The way we think and relate shapes the systems we create.

This is where the concept of triple well-being becomes particularly powerful. It reminds us that individual, collective, and planetary well-being are deeply intertwined. We cannot sustain high-performing teams if individuals are depleted, nor can organizations thrive in environments that are socially or ecologically fragile. And yet, in many contexts, these dimensions continue to be addressed in isolation.

What is increasingly clear, both in research and in practice, is that transformation is not only about systems, structures, or strategies. It is also about the inner capacities we bring to them. Qualities such as mindfulness, self-awareness, emotional regulation, and compassion are not simply personal attributes; they are foundational capabilities that influence decision-making, relationships, and ultimately, the systems we create. Recent research highlights how integrating mindfulness into education and institutional contexts can support both human and planetary well-being, pointing toward new pathways for transformation (Wamsler et al., 2025).

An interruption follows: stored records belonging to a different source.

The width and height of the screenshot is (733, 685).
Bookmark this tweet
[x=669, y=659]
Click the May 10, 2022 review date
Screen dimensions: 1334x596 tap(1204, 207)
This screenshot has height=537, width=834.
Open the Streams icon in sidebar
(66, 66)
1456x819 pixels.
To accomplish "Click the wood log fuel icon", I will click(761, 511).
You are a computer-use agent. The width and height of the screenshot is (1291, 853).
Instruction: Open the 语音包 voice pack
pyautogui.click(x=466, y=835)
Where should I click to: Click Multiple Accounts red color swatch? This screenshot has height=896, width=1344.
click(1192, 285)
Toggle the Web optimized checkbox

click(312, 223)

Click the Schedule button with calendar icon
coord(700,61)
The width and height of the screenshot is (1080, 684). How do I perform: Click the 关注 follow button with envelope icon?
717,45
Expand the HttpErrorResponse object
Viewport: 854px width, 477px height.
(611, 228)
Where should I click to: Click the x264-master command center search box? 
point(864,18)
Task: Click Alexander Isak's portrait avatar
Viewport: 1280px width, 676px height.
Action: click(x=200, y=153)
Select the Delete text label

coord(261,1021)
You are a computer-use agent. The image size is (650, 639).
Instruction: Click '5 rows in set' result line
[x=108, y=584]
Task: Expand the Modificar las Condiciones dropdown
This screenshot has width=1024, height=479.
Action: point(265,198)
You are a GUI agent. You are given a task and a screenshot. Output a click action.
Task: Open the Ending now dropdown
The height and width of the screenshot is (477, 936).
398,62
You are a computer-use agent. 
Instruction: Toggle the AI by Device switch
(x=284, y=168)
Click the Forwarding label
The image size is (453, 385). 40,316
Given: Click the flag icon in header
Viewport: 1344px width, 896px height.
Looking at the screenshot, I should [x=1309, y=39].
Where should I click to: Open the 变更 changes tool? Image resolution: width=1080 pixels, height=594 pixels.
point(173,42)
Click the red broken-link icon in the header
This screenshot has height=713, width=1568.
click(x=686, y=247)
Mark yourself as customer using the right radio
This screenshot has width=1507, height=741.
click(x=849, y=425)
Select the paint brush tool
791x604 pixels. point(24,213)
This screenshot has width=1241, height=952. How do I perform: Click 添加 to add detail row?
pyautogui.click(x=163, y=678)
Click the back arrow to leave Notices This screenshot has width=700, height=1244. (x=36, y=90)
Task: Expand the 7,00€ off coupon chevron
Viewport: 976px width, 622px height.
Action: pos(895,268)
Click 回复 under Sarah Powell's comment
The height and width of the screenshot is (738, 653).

Creating space for reflection, fostering presence, and aligning incentives with long-term value are no longer optional, rather strategic.

At the same time, focusing solely on the individual is not enough. Well-being initiatives that sit alongside unchanged organizational cultures will always fall short. For real impact, institutions must evolve in parallel, embedding these principles into leadership approaches, ways of working, and the everyday experience of collaboration. Creating space for reflection, fostering presence, and aligning incentives with long-term value are no longer “nice to have,” but essential.

This invites a more honest question for leaders and institutions alike. Instead of asking only how to solve external problems, we might begin by asking what kind of inner state we are bringing to those challenges. Because the quality of our attention, our awareness, and our relationships directly shapes the outcomes we generate.

At the Center for Health & Well-being, this integrated perspective expands how we understand impact. Health is not only physical, well-being is not only individual, and sustainability is not only environmental. They are part of one interconnected system.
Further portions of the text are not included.